> _Short exercise_:
Please copy out all of the material below, substituting "Display area" for every occurrence of "Viewport" and keeping everything else unchanged.

> _Given information_:
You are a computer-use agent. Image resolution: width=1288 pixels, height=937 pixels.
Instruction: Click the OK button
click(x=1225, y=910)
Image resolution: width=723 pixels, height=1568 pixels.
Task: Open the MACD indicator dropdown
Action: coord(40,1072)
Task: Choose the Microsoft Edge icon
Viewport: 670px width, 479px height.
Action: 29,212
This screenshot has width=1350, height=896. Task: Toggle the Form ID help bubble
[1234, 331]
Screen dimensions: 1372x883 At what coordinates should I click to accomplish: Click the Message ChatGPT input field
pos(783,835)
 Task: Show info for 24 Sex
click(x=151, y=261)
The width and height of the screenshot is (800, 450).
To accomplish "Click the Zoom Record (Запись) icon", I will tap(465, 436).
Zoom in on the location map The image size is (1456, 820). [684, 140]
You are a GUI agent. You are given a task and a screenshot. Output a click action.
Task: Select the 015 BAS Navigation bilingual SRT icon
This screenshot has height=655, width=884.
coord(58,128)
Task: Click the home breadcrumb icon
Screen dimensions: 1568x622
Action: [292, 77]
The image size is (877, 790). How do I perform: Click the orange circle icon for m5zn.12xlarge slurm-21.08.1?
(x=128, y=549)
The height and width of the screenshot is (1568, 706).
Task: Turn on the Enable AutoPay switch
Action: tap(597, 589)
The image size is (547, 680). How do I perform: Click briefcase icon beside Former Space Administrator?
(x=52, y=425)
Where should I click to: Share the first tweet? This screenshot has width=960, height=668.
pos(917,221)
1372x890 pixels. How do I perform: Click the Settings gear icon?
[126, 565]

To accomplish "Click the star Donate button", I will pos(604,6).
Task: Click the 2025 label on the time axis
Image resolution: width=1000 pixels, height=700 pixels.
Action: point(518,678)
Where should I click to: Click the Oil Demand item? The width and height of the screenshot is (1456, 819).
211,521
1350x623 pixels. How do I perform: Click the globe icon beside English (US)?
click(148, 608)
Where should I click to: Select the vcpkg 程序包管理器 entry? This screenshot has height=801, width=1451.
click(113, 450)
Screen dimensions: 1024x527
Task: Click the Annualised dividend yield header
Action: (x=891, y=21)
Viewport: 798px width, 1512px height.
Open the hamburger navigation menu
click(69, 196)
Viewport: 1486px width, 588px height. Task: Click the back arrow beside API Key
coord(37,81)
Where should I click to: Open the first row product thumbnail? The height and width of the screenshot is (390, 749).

> _Complete answer_:
You are a computer-use agent. Image resolution: width=1288 pixels, height=937 pixels.
Instruction: Click the OK button
click(x=1225, y=910)
Image resolution: width=723 pixels, height=1568 pixels.
Task: Open the MACD indicator dropdown
Action: coord(40,1072)
Task: Choose the Microsoft Edge icon
Display area: 670px width, 479px height.
Action: 29,212
This screenshot has width=1350, height=896. Task: Toggle the Form ID help bubble
[1234, 331]
Screen dimensions: 1372x883 At what coordinates should I click to accomplish: Click the Message ChatGPT input field
pos(783,835)
 Task: Show info for 24 Sex
click(x=151, y=261)
The width and height of the screenshot is (800, 450).
To accomplish "Click the Zoom Record (Запись) icon", I will tap(465, 436).
Zoom in on the location map The image size is (1456, 820). [684, 140]
You are a GUI agent. You are given a task and a screenshot. Output a click action.
Task: Select the 015 BAS Navigation bilingual SRT icon
This screenshot has height=655, width=884.
coord(58,128)
Task: Click the home breadcrumb icon
Screen dimensions: 1568x622
Action: [292, 77]
The image size is (877, 790). How do I perform: Click the orange circle icon for m5zn.12xlarge slurm-21.08.1?
(x=128, y=549)
The height and width of the screenshot is (1568, 706).
Task: Turn on the Enable AutoPay switch
Action: tap(597, 589)
The image size is (547, 680). How do I perform: Click briefcase icon beside Former Space Administrator?
(x=52, y=425)
Where should I click to: Share the first tweet? This screenshot has width=960, height=668.
pos(917,221)
1372x890 pixels. How do I perform: Click the Settings gear icon?
[126, 565]

To accomplish "Click the star Donate button", I will pos(604,6).
Task: Click the 2025 label on the time axis
Image resolution: width=1000 pixels, height=700 pixels.
Action: point(518,678)
Where should I click to: Click the Oil Demand item? The width and height of the screenshot is (1456, 819).
211,521
1350x623 pixels. How do I perform: Click the globe icon beside English (US)?
click(148, 608)
Where should I click to: Select the vcpkg 程序包管理器 entry? This screenshot has height=801, width=1451.
click(113, 450)
Screen dimensions: 1024x527
Task: Click the Annualised dividend yield header
Action: (x=891, y=21)
Display area: 798px width, 1512px height.
Open the hamburger navigation menu
click(69, 196)
Display area: 1486px width, 588px height. Task: Click the back arrow beside API Key
coord(37,81)
Where should I click to: Open the first row product thumbnail? The height and width of the screenshot is (390, 749).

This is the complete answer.